By Chuck Curti
Published: Tuesday, Dec. 17, 2013, 10:33 p.m.
Katie Slay (16) spikes the ball through Michigan State players during the fifth set of the women’s volleyball game at Rec Hall on Friday, September 27, 2013. The Nittany Lions lost to the Spartans 2-3. (Jessica Paholsky/The Daily Collegian)
In most collegiate settings, rock-star status generally is reserved for the football and basketball teams. But around University Park, the Penn State women's volleyball team has achieved a significant level of celebrity.
A decade of multiple national titles and near-uninterrupted reign atop the Big Ten will do that.
Senior middle blocker Katie Slay was out buying groceries Monday when she was approached by several people who congratulated her on the team's most recent accomplishment.
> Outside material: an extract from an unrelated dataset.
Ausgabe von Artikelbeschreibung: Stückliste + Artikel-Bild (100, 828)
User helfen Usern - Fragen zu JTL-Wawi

The Nittany Lions advanced to the Final Four and will face Washington on Thursday night in Seattle. Top-seeded Texas and Wisconsin are the other semifinalists.
Under coach Russ Rose, Penn State has become one of the pre-eminent women's volleyball programs in the country, winning four straight national titles from 2007-2010. It's a legacy the current players want to extend.
“All the alumni who have come before us have worked so hard to put us in this position,” said Slay, a freshman on the 2010 national title team, “so I think it's important that we embrace that reputation and really try to even better it and leave the program better than when we came in.”
Slay and the other holdovers from 2010 learned quickly how tough the road to a title can be. In 2011, the Nittany Lions saw their run of eight straight Big Ten championships stopped and were ousted in the Sweet 16.
“I didn't understand how much work goes into even getting to the Final Four, getting to the tournament, even winning the Big Ten,” said senior Deja McClendon, who as a freshman, was named most outstanding player in the Final Four. “So the next year when we didn't win the Big Ten and we lost in the Sweet 16, I was like, wow. Because the girls before us at Penn State made it look so easy.”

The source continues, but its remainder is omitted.